To support shared file-system access to a tape jukebox, the operating system would need to perform the usual file-system duties, including

• Manage a file-system name space over the collection of tapes

• Perform space allocation

• Schedule theI/Ooperations

The applications that access a tape-resident file system would need to be tolerant of lengthy delays. For improved performance, it would be desirable for the applications to be able to disclose a large number of I/Ooperations so that the tape-scheduling algorithms could generate efficient schedules.
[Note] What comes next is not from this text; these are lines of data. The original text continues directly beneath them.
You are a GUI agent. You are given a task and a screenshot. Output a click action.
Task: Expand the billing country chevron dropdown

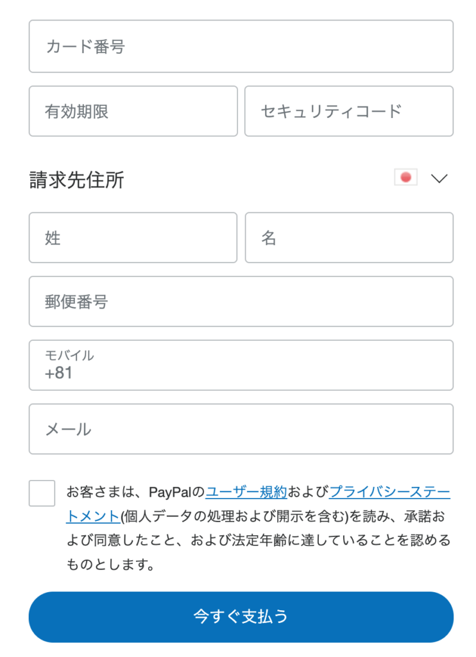439,178
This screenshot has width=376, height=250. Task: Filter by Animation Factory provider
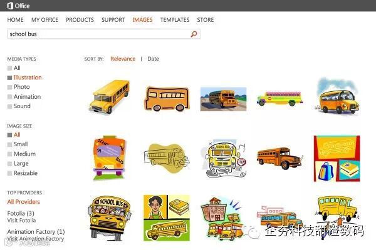36,232
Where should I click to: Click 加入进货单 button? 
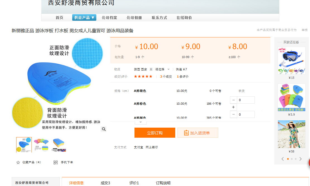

12.18 What would be the effect on cost and performance if tape storage were to achieve the same areal density as disk storage? (Areal density is the number of gigabits per square inch.)

Answer: To achieve the same areal density as a magnetic disk, the areal density of a tape would need to improve by two orders of magnitude.

This would cause tape storage to be much cheaper than disk storage.

The storage capacity of a tape would increase to more than 1 terabyte, which could enable a single tape to replace a jukebox of tapes in today’s technology, further reducing the cost. The areal density has no direct bearing on the data transfer rate, but the higher capacity per tape might reduce the overhead of tape switching.